* Exercise *
Below is a listing. Quote from it, exactly, the lines from the one containing "Screen dimensions: 845x423" down to the one containing "Open the #文化財 hashtag", both ends included, and nothing else.

* Record excerpts *

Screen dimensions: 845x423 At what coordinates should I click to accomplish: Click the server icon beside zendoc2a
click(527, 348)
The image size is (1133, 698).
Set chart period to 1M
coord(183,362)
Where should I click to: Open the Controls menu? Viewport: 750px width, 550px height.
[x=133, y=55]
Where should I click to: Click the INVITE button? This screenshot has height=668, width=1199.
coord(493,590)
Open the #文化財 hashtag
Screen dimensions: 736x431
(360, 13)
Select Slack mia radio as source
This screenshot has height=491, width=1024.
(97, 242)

...

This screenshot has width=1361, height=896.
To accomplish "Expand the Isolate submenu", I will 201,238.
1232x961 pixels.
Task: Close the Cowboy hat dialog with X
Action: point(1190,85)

* Response to this exercise *
Screen dimensions: 845x423 At what coordinates should I click to accomplish: Click the server icon beside zendoc2a
click(527, 348)
The image size is (1133, 698).
Set chart period to 1M
coord(183,362)
Where should I click to: Open the Controls menu? Viewport: 750px width, 550px height.
[x=133, y=55]
Where should I click to: Click the INVITE button? This screenshot has height=668, width=1199.
coord(493,590)
Open the #文化財 hashtag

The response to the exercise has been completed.